- **PROBLEM**
Pull out each line of the records holding the string "header".
------------------------------------------------------------------------
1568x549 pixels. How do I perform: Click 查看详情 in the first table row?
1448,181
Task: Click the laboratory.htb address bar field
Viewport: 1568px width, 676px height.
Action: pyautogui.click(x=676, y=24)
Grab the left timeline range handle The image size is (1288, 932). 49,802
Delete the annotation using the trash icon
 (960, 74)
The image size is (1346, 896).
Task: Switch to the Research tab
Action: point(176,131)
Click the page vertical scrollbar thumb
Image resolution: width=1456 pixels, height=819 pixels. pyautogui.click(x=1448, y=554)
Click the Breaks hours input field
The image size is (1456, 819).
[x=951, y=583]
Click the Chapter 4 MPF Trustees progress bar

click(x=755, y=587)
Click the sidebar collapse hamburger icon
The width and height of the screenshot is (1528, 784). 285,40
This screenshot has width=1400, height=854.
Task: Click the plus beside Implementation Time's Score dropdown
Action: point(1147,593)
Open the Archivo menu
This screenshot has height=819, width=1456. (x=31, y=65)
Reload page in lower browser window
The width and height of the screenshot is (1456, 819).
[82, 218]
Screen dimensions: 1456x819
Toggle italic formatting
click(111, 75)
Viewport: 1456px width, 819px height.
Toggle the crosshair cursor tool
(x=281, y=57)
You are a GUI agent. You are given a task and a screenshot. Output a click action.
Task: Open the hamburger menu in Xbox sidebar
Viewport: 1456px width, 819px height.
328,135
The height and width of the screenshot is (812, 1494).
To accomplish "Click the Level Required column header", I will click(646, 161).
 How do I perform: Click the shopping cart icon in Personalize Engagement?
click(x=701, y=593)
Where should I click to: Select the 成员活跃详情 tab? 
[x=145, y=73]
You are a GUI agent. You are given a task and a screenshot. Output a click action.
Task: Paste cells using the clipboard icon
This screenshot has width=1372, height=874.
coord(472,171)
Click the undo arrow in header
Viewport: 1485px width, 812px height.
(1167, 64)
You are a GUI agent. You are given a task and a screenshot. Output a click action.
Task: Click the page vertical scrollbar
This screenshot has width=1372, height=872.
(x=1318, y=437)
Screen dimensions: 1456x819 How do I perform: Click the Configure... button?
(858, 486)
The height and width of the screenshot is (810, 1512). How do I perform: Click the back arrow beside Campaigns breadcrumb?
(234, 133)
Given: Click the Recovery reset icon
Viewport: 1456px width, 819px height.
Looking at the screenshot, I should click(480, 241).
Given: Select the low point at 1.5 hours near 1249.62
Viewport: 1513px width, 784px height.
------------------------------------------------------------------------
- **EXPECTED OUTPUT**
To accomplish "Click the Level Required column header", I will click(646, 161).
Click the undo arrow in header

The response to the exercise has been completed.